• [EXERCISE] Only the lines from the one containing "Given: Click the" through the end of the entries are wanted, retyped exactly and without pictures.

________

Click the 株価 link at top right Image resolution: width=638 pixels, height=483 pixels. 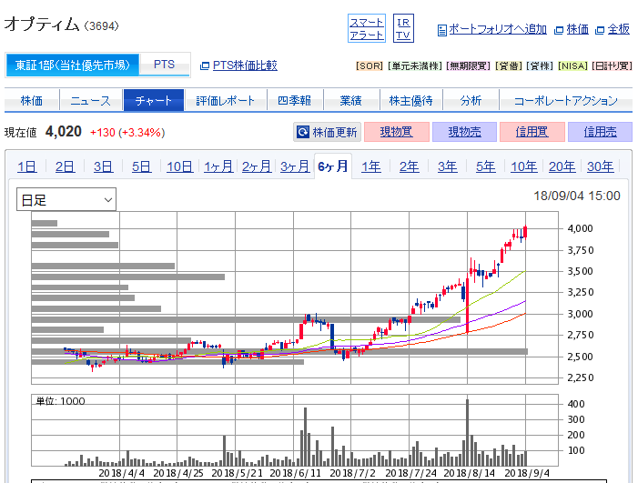571,29
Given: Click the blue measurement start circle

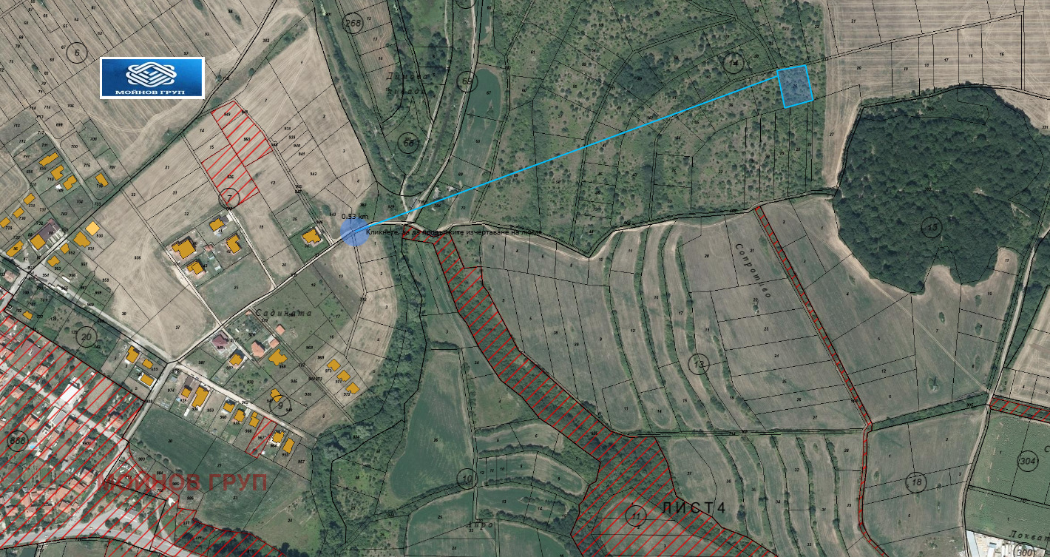Looking at the screenshot, I should coord(354,231).
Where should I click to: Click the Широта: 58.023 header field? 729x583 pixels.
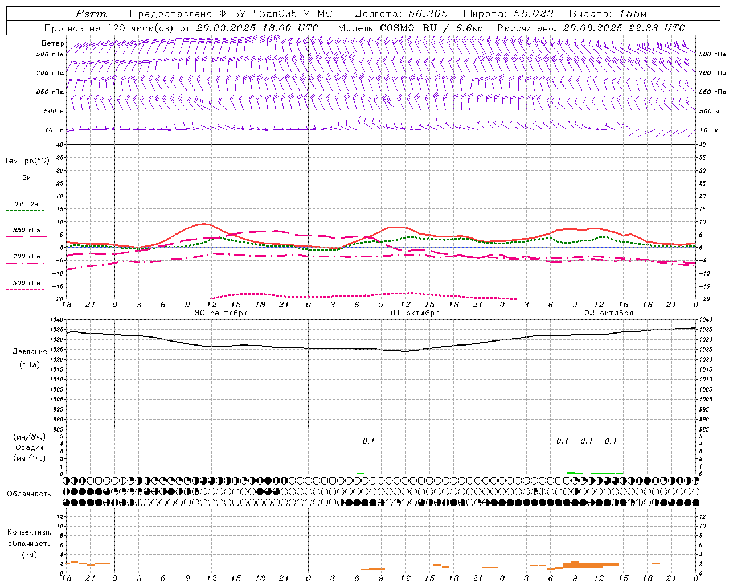tap(508, 14)
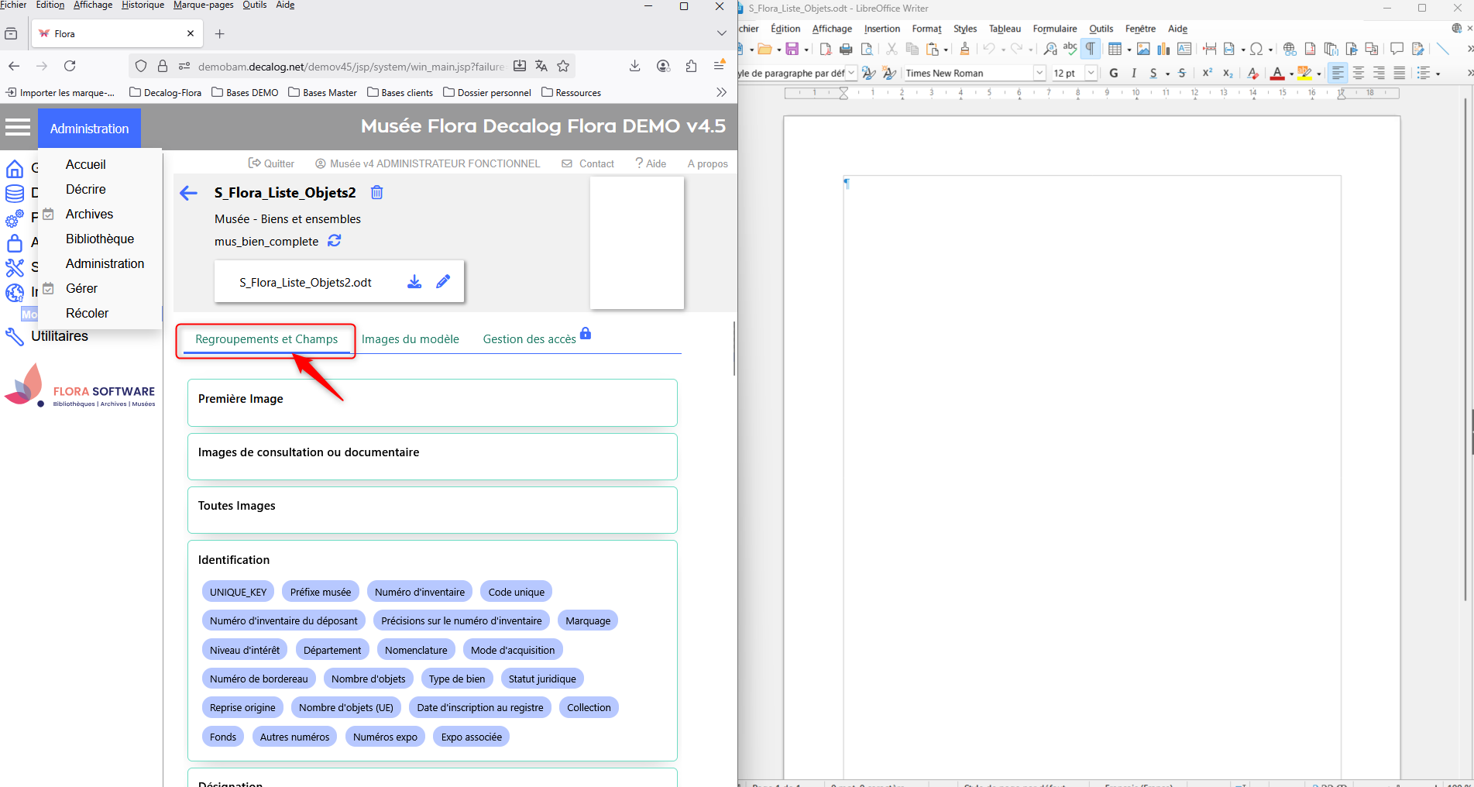This screenshot has height=787, width=1474.
Task: Go back using the blue left arrow
Action: point(188,193)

________

• [EXERCISE SOLUTION]
Given: Click the blue measurement start circle

Looking at the screenshot, I should coord(354,231).
Where should I click to: Click the Широта: 58.023 header field? 729x583 pixels.
tap(508, 14)
This screenshot has height=787, width=1474.
Task: Go back using the blue left arrow
Action: point(188,193)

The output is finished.